▶ [INPUT FOR THIS TASK]:
▬▬▬▬▬▬
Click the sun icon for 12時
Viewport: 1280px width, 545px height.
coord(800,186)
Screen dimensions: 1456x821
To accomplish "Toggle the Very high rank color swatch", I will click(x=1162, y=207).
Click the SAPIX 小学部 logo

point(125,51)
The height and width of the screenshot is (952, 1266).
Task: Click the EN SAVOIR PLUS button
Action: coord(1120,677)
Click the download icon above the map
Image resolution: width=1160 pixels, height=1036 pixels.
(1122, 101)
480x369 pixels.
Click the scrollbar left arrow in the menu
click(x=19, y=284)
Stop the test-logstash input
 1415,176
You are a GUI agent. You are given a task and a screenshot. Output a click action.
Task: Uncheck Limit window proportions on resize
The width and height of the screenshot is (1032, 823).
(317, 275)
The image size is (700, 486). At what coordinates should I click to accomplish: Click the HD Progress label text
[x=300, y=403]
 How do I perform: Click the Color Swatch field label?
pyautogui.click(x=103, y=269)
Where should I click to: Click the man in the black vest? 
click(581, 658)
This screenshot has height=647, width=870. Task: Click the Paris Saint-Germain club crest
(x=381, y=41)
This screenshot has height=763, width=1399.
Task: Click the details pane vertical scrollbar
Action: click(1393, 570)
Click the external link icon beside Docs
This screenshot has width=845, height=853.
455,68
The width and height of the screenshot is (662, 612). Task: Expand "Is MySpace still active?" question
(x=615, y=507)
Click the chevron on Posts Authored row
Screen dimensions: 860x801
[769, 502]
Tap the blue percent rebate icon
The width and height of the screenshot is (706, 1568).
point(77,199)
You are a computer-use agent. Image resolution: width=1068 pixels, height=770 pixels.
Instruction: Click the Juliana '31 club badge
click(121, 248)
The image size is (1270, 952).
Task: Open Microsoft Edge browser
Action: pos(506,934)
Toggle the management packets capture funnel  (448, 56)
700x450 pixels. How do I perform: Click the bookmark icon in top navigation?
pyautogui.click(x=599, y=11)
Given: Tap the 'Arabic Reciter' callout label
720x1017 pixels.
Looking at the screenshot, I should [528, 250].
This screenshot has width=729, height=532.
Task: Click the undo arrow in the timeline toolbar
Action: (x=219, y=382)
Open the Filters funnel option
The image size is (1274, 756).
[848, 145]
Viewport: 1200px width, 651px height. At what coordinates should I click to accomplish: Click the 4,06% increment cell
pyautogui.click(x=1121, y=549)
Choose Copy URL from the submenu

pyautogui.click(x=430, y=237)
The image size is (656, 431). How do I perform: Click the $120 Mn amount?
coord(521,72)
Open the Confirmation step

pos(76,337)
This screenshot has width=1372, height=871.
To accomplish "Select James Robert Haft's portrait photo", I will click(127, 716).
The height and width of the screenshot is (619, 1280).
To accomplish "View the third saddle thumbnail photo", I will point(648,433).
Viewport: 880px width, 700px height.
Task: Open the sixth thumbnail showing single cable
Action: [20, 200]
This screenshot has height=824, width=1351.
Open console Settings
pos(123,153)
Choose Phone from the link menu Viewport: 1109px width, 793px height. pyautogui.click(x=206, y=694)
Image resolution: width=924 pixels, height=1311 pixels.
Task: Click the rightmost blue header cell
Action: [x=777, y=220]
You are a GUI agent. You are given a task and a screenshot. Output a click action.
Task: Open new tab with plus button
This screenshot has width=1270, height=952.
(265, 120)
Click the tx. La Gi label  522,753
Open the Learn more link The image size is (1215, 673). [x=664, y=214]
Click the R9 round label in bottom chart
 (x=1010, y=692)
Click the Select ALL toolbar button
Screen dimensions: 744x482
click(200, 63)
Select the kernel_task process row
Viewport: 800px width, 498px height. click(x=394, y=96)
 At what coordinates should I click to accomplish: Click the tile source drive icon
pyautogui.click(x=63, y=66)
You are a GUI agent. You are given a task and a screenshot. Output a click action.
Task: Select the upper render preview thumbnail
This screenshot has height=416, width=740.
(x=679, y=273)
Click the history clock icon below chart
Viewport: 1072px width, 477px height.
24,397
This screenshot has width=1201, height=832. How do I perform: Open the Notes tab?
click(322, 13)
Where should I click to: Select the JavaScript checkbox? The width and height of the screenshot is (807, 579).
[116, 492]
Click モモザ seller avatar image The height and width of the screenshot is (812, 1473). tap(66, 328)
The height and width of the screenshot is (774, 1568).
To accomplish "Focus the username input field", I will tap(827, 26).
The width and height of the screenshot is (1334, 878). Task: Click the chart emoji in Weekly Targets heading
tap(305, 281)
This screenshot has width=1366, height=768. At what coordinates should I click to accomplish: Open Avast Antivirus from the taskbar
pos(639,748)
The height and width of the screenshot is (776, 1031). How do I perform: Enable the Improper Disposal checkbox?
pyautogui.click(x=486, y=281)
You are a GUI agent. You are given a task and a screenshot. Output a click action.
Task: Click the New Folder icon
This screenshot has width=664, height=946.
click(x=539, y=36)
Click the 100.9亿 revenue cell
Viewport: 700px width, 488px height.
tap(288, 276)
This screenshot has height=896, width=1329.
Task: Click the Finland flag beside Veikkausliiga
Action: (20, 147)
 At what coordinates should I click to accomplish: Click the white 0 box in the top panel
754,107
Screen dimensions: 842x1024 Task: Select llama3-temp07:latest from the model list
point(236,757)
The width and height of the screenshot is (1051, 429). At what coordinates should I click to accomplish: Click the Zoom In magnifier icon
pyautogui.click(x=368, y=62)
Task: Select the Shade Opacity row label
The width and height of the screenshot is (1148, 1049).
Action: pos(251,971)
▬▬▬▬▬▬
▶ [WORK ITEM]:
Each entry should be retyped exactly as given.

▶ [REPLY]:
Click the sun icon for 12時
Viewport: 1280px width, 545px height.
coord(800,186)
Screen dimensions: 1456x821
To accomplish "Toggle the Very high rank color swatch", I will click(x=1162, y=207).
Click the SAPIX 小学部 logo

point(125,51)
The height and width of the screenshot is (952, 1266).
Task: Click the EN SAVOIR PLUS button
Action: coord(1120,677)
Click the download icon above the map
Image resolution: width=1160 pixels, height=1036 pixels.
(1122, 101)
480x369 pixels.
Click the scrollbar left arrow in the menu
click(x=19, y=284)
Stop the test-logstash input
 1415,176
You are a GUI agent. You are given a task and a screenshot. Output a click action.
Task: Uncheck Limit window proportions on resize
The width and height of the screenshot is (1032, 823).
(317, 275)
The image size is (700, 486). At what coordinates should I click to accomplish: Click the HD Progress label text
[x=300, y=403]
 How do I perform: Click the Color Swatch field label?
pyautogui.click(x=103, y=269)
Where should I click to: Click the man in the black vest? 
click(581, 658)
This screenshot has height=647, width=870. Task: Click the Paris Saint-Germain club crest
(x=381, y=41)
This screenshot has height=763, width=1399.
Task: Click the details pane vertical scrollbar
Action: click(1393, 570)
Click the external link icon beside Docs
This screenshot has width=845, height=853.
455,68
The width and height of the screenshot is (662, 612). Task: Expand "Is MySpace still active?" question
(x=615, y=507)
Click the chevron on Posts Authored row
Screen dimensions: 860x801
[769, 502]
Tap the blue percent rebate icon
The width and height of the screenshot is (706, 1568).
point(77,199)
You are a computer-use agent. Image resolution: width=1068 pixels, height=770 pixels.
Instruction: Click the Juliana '31 club badge
click(121, 248)
The image size is (1270, 952).
Task: Open Microsoft Edge browser
Action: pos(506,934)
Toggle the management packets capture funnel  (448, 56)
700x450 pixels. How do I perform: Click the bookmark icon in top navigation?
pyautogui.click(x=599, y=11)
Given: Tap the 'Arabic Reciter' callout label
720x1017 pixels.
Looking at the screenshot, I should [528, 250].
This screenshot has width=729, height=532.
Task: Click the undo arrow in the timeline toolbar
Action: (x=219, y=382)
Open the Filters funnel option
The image size is (1274, 756).
[848, 145]
Viewport: 1200px width, 651px height. At what coordinates should I click to accomplish: Click the 4,06% increment cell
pyautogui.click(x=1121, y=549)
Choose Copy URL from the submenu

pyautogui.click(x=430, y=237)
The image size is (656, 431). How do I perform: Click the $120 Mn amount?
coord(521,72)
Open the Confirmation step

pos(76,337)
This screenshot has width=1372, height=871.
To accomplish "Select James Robert Haft's portrait photo", I will click(127, 716).
The height and width of the screenshot is (619, 1280).
To accomplish "View the third saddle thumbnail photo", I will point(648,433).
Viewport: 880px width, 700px height.
Task: Open the sixth thumbnail showing single cable
Action: [20, 200]
This screenshot has height=824, width=1351.
Open console Settings
pos(123,153)
Choose Phone from the link menu Viewport: 1109px width, 793px height. pyautogui.click(x=206, y=694)
Image resolution: width=924 pixels, height=1311 pixels.
Task: Click the rightmost blue header cell
Action: [x=777, y=220]
You are a GUI agent. You are given a task and a screenshot. Output a click action.
Task: Open new tab with plus button
This screenshot has width=1270, height=952.
(265, 120)
Click the tx. La Gi label  522,753
Open the Learn more link The image size is (1215, 673). [x=664, y=214]
Click the R9 round label in bottom chart
 (x=1010, y=692)
Click the Select ALL toolbar button
Screen dimensions: 744x482
click(200, 63)
Select the kernel_task process row
Viewport: 800px width, 498px height. click(x=394, y=96)
 At what coordinates should I click to accomplish: Click the tile source drive icon
pyautogui.click(x=63, y=66)
You are a GUI agent. You are given a task and a screenshot. Output a click action.
Task: Select the upper render preview thumbnail
This screenshot has height=416, width=740.
(x=679, y=273)
Click the history clock icon below chart
Viewport: 1072px width, 477px height.
24,397
This screenshot has width=1201, height=832. How do I perform: Open the Notes tab?
click(322, 13)
Where should I click to: Select the JavaScript checkbox? The width and height of the screenshot is (807, 579).
[116, 492]
Click モモザ seller avatar image The height and width of the screenshot is (812, 1473). tap(66, 328)
The height and width of the screenshot is (774, 1568).
To accomplish "Focus the username input field", I will tap(827, 26).
The width and height of the screenshot is (1334, 878). Task: Click the chart emoji in Weekly Targets heading
tap(305, 281)
This screenshot has width=1366, height=768. At what coordinates should I click to accomplish: Open Avast Antivirus from the taskbar
pos(639,748)
The height and width of the screenshot is (776, 1031). How do I perform: Enable the Improper Disposal checkbox?
pyautogui.click(x=486, y=281)
You are a GUI agent. You are given a task and a screenshot. Output a click action.
Task: Click the New Folder icon
This screenshot has width=664, height=946.
click(x=539, y=36)
Click the 100.9亿 revenue cell
Viewport: 700px width, 488px height.
tap(288, 276)
This screenshot has height=896, width=1329.
Task: Click the Finland flag beside Veikkausliiga
Action: (20, 147)
 At what coordinates should I click to accomplish: Click the white 0 box in the top panel
754,107
Screen dimensions: 842x1024 Task: Select llama3-temp07:latest from the model list
point(236,757)
The width and height of the screenshot is (1051, 429). At what coordinates should I click to accomplish: Click the Zoom In magnifier icon
pyautogui.click(x=368, y=62)
Task: Select the Shade Opacity row label
The width and height of the screenshot is (1148, 1049).
Action: pos(251,971)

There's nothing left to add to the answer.